I comunicati della Figc sono lo specchio di un movimento che pur portatore di valori sani, incontra sui campi mali della società non ancora sconfitti. Il rispetto, ad esempio, non è dovuto soltanto all’avversario, ma anche all’arbitro. «Se non viene lui, non si gioca», suggeriva a chi scrive un allenatore di una trentina d’anni fa per spiegare la nocività delle proteste.

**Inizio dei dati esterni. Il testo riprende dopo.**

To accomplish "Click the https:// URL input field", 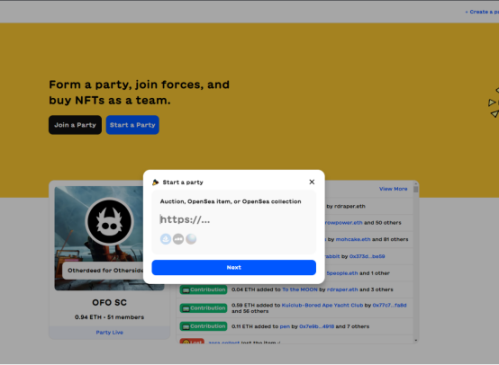I will click(233, 219).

Un direttore di gara di colore, lo scorso week end, su un campo di terza categoria fiorentina, è stato apostrofato e offeso per motivi razziali da un «sostenitore isolato». La società è stata multata di 550 euro. Il capitolo tifosi/genitori non può restare fuori da questa riflessione sul calcio. Abbiamo sentito papà e mamme che dicevano «basta, basta!» ai propri figli trascinati dalla voglia di far troppi gol, ma abbiamo scritto anche di zuffe sugli spalti e partite di bambini sospese. L’ultima a Quarata, Arezzo, un paio di settimane fa. Ad un torneo under 12 farcito di squadre professionistiche, i genitori hanno cominciato ad azzuffarsi in tribuna. Carabinieri sugli spalti, bambini in lacrime e torneo sospeso. Sconfitta per tutti. Seravezza e Grosseto si sono scambiate accuse per una partita di juniores nazionali: gli ospiti accusano i padroni di casa di aver «bullizzato» un giocatore di colore. I lucchesi hanno risposto denunciando il danneggiamento degli spogliatoi messi a disposizione dei maremmani. In effetti il giudice sportivo ha multato il Grosseto per aver scassato la cerniera di una porta e sanzionato il Seravezza per la presenza indebita di non tesserati nel recinto e per il comportamento antisportivo di un dirigente a fine gara. Ma del razzismo, almeno nel bollettino della Lega Nazionale Dilettanti, nemmeno l’ombra.